If you want to use the monopod, you unscrew the monopod leg, which exposes a 3/8″ thread. You could put the ball head straight on that, but that will make you bend down to use the camera on it. But if you take off the first half of the center column, you can raise it up to eye level. For my 5’9″, I can then leave the lowest of the three leg segments in to get a comfortable height.
The centre column comes with the obligatory hook that you can hang something heavy off to stabilise the plot. This is probably a good idea.
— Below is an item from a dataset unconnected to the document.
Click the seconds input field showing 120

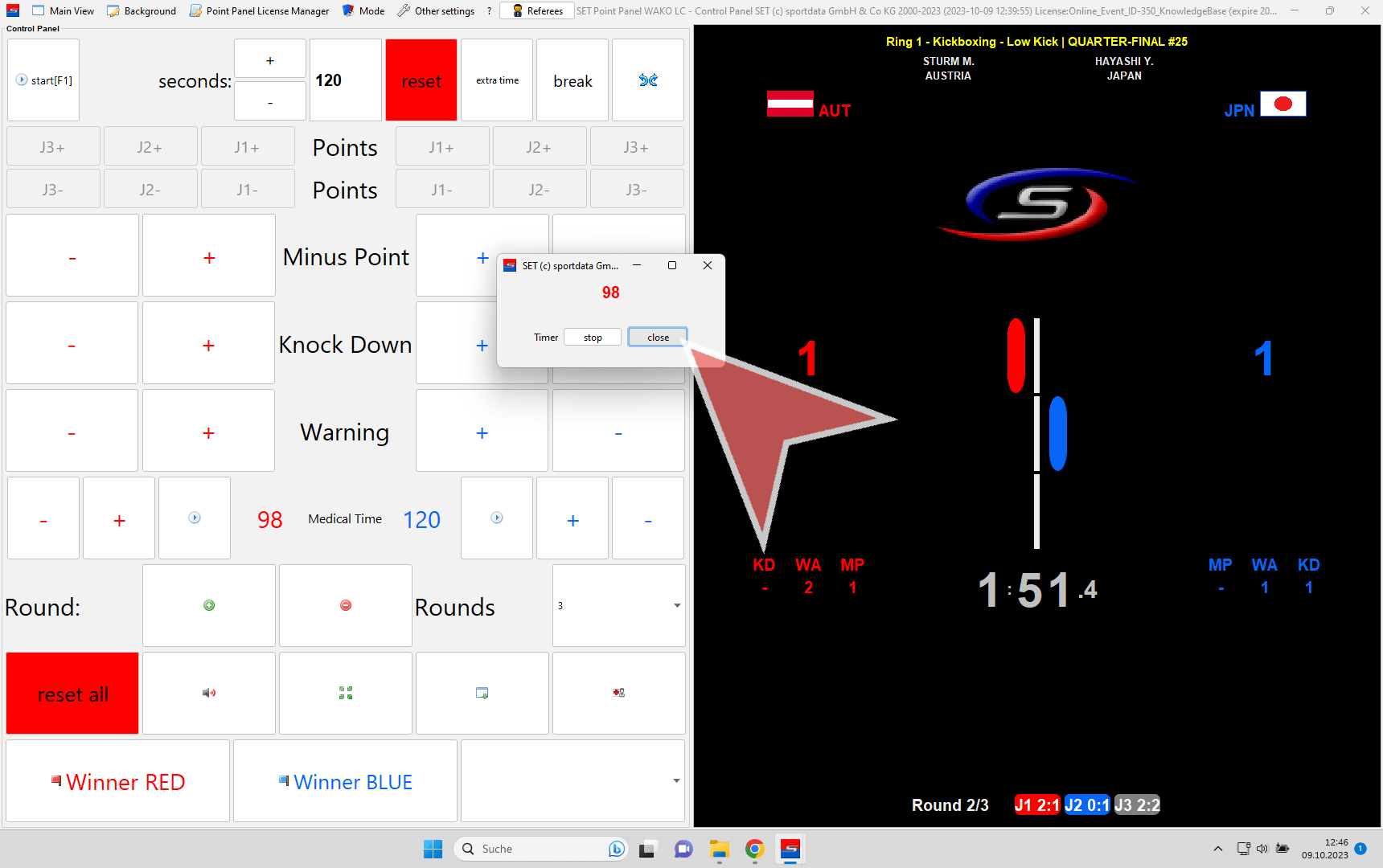point(345,80)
This thing is considerably easier to topple over than, say, a Manfrotto 058.
Breaking it down
That’ll be a bit of a puzzle the first time you do it.
Extend the bottom half of the center column, press the red locking lever of the leg, and turn the leg all the way up so that it lies parallel to the center column, and repeat this for the other two legs (I bet you saw that coming).
The puzzle is to get the legs to fit as snugly as possible. There are three locking knobs on the ball head base that want to get in the way, so you’ll have to find just the right position, and then of course there’s the base plate on top of the ball head that may have to be rotated so that it doesn’t interfere with the rubber feet on the legs.
But once you get the hang of it, it’s something you could probably do in your sleep.
An unexpected feature – mounting a cold shoe
The hinge of the legs hold an interesting surprise: the nut side has a 1/4″ thread to attach accessories!
As you can see, I used this to mount a cold shoe so that I can hook up the microphone when I’m using the tripod for filming… like so:
I know I could put this on top of the camera, but then it would interfere with the display that I’d flip up in order to see it when I’m filming myself explaining things… or playing bass or whatever.
“So… you happy with it?”
Yes, I am. This is a keeper.
Mind you, I’m not saying this is the best; I haven’t done a comparative analysis on all of them… there may well be other Chinese travel tripods with comparable specs that are just as good or better. What I’m saying is that it met my expectations.
I’m pretty sure this isn’t going to be the last word in stability. I’m definitely keeping the Velbon for use in a studio situation. It’s more versatile, and more stable.
But this is so easy to take along, it’ll cover me in situations where I’d normally leave the house without a tripod, only to regret it later.
If I have time to waste, I might experiment with putting my Alpha 900, which is fairly heavy in combination with the vertical grip, on top of it, hook up the 85/f1.4 (by far the sharpest lens that I have), and then shoot a couple test cards, using the remote at 1/15 and 1/8, and compare those to the same shots made with the Velbon… just to see if the camera induces enough vibration to get any noticeable loss of sharpness.
There are a few things I’d have liked to be different — I’d have liked an arrangement in which the rubber feet would be retractable, exposing spikes, rather than having to interchange rubber feet and spikes. But that’s not a biggie — I’ve actually hardly ever felt the need for spikes.
Another thing is, when I first got it, I did need to tighten up the bolts of the leg hinges, and I suspect that, in usage, they’ll gradually come loose again. So I’ll have to keep at least the 4mm allen key that was supplied as an accessory in the bag.